* [YOUR INSTRUCTIONS]
Copy the material below word for word, starting at the line that contains "Click the Crear" and ending after the line that contains "click(x=471, y=279)".

* [DATA LISTING]
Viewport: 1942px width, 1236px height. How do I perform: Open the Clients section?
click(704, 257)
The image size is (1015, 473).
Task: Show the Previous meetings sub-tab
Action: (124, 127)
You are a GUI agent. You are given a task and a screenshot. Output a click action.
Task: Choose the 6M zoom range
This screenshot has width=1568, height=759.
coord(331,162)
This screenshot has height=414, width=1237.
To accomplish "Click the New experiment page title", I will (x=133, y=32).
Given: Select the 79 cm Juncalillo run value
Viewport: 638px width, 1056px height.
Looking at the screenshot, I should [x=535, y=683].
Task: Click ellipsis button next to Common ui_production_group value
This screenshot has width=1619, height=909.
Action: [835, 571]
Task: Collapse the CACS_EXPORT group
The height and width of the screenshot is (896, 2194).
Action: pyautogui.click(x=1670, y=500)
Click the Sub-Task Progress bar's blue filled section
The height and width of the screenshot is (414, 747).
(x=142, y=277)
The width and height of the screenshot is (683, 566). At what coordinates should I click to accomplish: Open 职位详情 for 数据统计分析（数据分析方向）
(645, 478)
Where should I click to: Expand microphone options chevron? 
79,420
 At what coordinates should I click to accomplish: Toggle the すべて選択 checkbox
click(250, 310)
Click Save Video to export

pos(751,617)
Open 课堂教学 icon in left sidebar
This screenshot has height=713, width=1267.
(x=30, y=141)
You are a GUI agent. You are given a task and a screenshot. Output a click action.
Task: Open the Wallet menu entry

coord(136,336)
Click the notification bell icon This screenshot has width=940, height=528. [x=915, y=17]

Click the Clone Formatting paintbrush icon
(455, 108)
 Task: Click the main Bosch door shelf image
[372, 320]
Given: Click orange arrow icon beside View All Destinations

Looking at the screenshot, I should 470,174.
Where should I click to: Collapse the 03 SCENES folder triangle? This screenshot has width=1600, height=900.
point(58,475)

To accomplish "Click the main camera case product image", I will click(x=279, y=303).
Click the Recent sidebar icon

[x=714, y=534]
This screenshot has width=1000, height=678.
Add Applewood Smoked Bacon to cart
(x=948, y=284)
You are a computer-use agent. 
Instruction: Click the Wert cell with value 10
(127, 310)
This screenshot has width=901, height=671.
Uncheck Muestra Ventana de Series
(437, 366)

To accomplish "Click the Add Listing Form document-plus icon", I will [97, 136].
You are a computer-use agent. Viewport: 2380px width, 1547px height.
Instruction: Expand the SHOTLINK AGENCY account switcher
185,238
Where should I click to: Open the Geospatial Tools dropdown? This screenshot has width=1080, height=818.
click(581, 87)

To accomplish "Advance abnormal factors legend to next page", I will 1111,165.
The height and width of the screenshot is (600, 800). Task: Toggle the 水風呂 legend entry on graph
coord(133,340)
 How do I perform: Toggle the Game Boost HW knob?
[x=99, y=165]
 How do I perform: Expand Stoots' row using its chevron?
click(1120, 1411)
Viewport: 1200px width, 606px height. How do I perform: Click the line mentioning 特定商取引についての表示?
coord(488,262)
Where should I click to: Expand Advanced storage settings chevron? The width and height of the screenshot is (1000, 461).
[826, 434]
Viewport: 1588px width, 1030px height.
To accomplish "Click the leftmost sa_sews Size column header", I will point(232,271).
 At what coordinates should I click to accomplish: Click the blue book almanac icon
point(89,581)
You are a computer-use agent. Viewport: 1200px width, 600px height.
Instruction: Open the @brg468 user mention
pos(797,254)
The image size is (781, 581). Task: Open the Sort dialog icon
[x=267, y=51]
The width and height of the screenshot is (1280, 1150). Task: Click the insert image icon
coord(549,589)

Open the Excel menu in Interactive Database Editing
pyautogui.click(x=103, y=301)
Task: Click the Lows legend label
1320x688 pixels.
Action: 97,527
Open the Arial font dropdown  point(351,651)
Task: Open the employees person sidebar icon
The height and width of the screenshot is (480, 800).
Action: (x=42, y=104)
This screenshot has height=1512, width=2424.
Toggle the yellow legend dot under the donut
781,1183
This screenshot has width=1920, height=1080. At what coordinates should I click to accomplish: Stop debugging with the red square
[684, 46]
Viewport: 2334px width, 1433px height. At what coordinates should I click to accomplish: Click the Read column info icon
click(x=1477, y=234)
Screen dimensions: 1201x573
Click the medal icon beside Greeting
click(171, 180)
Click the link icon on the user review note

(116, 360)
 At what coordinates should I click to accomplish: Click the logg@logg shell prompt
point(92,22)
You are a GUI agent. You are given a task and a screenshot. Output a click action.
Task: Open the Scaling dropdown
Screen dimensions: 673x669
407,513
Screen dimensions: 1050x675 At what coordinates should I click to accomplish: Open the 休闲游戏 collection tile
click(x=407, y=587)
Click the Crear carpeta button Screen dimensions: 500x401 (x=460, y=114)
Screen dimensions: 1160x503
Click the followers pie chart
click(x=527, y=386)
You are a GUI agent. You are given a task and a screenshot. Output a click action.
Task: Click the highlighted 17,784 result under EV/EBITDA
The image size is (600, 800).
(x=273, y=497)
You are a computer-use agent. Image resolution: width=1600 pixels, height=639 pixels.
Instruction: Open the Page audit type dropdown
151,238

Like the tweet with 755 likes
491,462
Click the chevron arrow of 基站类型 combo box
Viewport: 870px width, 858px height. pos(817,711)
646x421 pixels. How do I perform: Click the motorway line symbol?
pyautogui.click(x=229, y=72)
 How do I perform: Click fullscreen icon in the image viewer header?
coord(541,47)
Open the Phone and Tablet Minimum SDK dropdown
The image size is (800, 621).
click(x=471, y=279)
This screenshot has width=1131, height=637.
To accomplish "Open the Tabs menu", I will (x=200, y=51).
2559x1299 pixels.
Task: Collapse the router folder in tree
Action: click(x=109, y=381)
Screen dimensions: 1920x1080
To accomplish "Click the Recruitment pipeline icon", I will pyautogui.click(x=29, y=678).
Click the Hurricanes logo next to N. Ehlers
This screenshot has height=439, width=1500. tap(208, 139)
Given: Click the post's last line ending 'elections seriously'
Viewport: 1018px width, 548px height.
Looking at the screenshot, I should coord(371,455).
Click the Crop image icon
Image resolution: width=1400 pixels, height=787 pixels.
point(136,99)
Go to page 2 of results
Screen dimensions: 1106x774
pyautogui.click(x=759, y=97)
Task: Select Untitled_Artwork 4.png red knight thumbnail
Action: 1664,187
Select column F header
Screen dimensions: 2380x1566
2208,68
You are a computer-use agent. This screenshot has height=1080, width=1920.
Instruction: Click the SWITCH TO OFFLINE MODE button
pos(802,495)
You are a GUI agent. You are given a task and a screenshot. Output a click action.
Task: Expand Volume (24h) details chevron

* [SOLUTION TO THIS PROBLEM]
Click the Crear carpeta button Screen dimensions: 500x401 (x=460, y=114)
Screen dimensions: 1160x503
Click the followers pie chart
click(x=527, y=386)
You are a GUI agent. You are given a task and a screenshot. Output a click action.
Task: Click the highlighted 17,784 result under EV/EBITDA
The image size is (600, 800).
(x=273, y=497)
You are a computer-use agent. Image resolution: width=1600 pixels, height=639 pixels.
Instruction: Open the Page audit type dropdown
151,238

Like the tweet with 755 likes
491,462
Click the chevron arrow of 基站类型 combo box
Viewport: 870px width, 858px height. pos(817,711)
646x421 pixels. How do I perform: Click the motorway line symbol?
pyautogui.click(x=229, y=72)
 How do I perform: Click fullscreen icon in the image viewer header?
coord(541,47)
Open the Phone and Tablet Minimum SDK dropdown
The image size is (800, 621).
click(x=471, y=279)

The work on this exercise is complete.